Sino-Malaysian ties will hit some short-term turbulence due to tensions over the missing MH370, but the bilateral relationship is strong enough to ride out any negative impact over the long haul, say analysts.

Concerns about bilateral ties have climbed in recent days as Beijing ramped up criticisms against Kuala Lumpur over its investigations into why and how the Malaysia Airlines (MAS) plane carrying 153 Chinese nationals has gone missing since March 8.

Piqued at what they deemed to be confusing information from the Malaysian government and poor welfare by MAS officials, Chinese relatives have threatened hunger strikes, staged protests at the Malaysian embassy in Beijing, and hurled insults at the Malaysian Ambassador at briefings, with some demanding that he kneels down and apologises.

Malaysia, in turn, has become more defensive, which may not help ties, say analysts. They cited Acting Transport Minister Hishammuddin Hussein's remarks on Wednesday comparing the Chinese reactions to the rational behaviour in Australia.

"The implied meaning is that the Chinese have been irrational in their behaviour. We can expect short-term impact on ties," said Dr Ian Storey, a senior fellow at Singapore's Institute of South- east Asian Studies.

People-to-people interaction has already suffered, with reports on declining Chinese tourist arrivals in Malaysia.

Jinan University's Sino-Asean expert Zhang Mingliang said bilateral ties have been affected as the MH370 incident exposed flaws in the two countries' cooperation.

"China has been pressing for more intelligence from Malaysia, which appears to be more willing to share with the United States instead," he noted.

Professor Zhang believes that the current tensions may also affect Malaysian Prime Minister Najib Razak's planned visit to China to mark 40 years of diplomatic ties.

China, which extended the invitation during President Xi Jinping's visit to Malaysia last October, may push it back if the plane remains missing, he added.

On Wednesday, Datuk Seri Hishammuddin told reporters that the Prime Minister still plans to visit China in May when asked whether the current crisis has damaged ties with Beijing.

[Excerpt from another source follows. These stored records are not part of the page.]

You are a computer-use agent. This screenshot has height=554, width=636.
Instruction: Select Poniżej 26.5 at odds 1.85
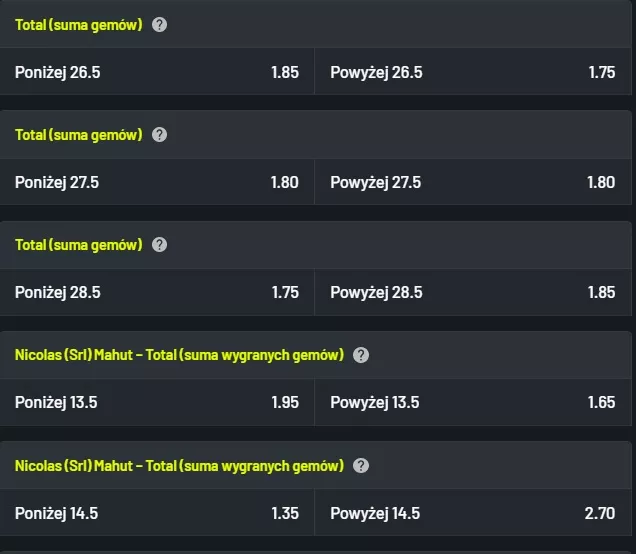(157, 72)
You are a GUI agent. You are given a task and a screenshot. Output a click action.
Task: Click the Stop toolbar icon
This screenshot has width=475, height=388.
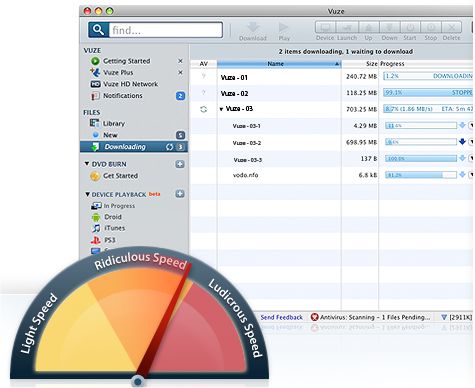tap(431, 27)
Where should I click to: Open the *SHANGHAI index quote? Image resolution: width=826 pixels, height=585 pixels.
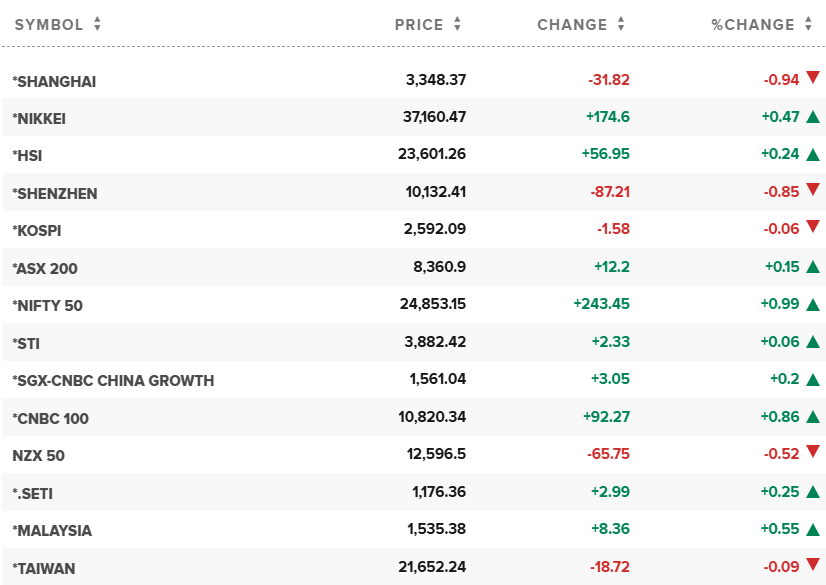click(54, 81)
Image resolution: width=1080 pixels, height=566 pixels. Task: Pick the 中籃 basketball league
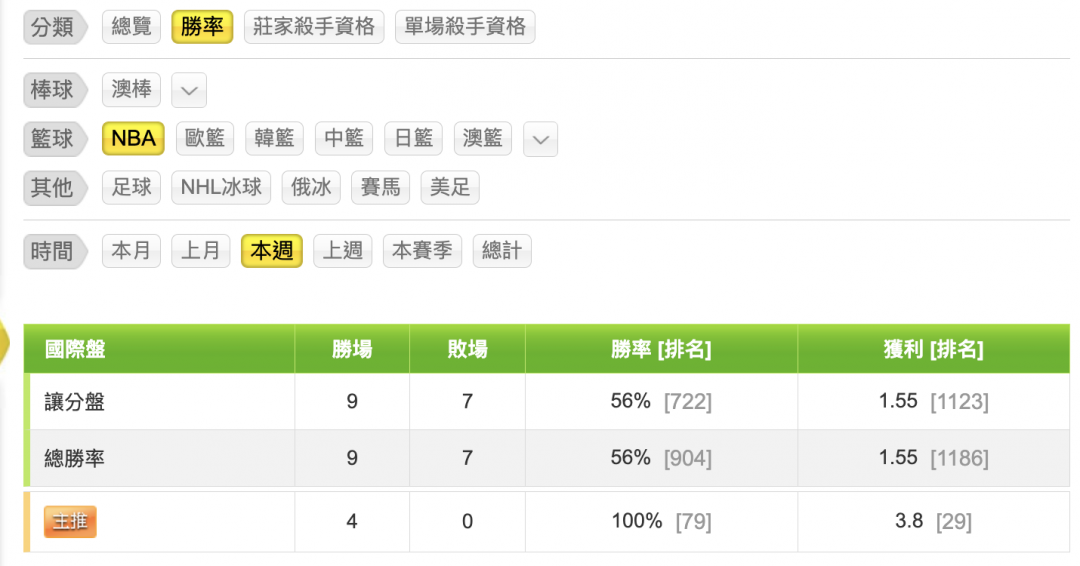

Pointing out that the Chinese Foreign Ministry has yet to confirm Datuk Seri Najib's visit, Prof Zhang said: "China may want to keep the option of postponing the visit open... given the adverse public sentiments."

Analysts say that if it does take place, the agenda of fostering closer political and economic links could be overshadowed, especially if the plane remains missing or probes show Malaysia is to blame.

But they also believe that the long-term prospects for the bilateral relationship remain bright, given the strong foundation built over decades.

Dr Storey said China values Malaysia as it was the first Asean country to set up diplomatic ties with Beijing on May 31, 1974. Malaysia's prime minister at the time was Mr Najib's father, Tun Abdul Razak Hussein.

"You can tell that China is grateful to Malaysia because visiting Chinese leaders would always invite Najib's mother to dinners. It's a symbolic move, but it shows the Chinese really do remember and value Malaysia's act," he said.

Analysts say Beijing also wants to maintain good ties with Kuala Lumpur to tap its regional influence to repair ties soured by the South China Sea disputes between China and several Asean members, including Malaysia.

China is also aware of Malaysia's closeness to the United States, and that an overly critical stance may push it closer to Washington, particularly with US President Barack Obama scheduled to visit Kuala Lumpur next month.

For its part, Malaysia is keen to stay friendly with the Asian economic giant, now also its largest trading partner and a huge source of Chinese tourists and business investments.

"Since the early 1990s, Malaysia has put a premium on fostering good relations with China, including downplaying tensions in the South China Sea," said Dr Storey.

Citing the same reasons, Sino- Asean expert Xu Liping told The Straits Times that he believes the MH370 crisis is an isolated case that would unsettle relations slightly, but exert no long-term impact on bilateral ties.

"Channels of communication between both countries are also strong. China knows there are complicated factors, some domestic, that influence how Malaysia has handled the investigations," added the observer from the Chinese Academy of Social Sciences.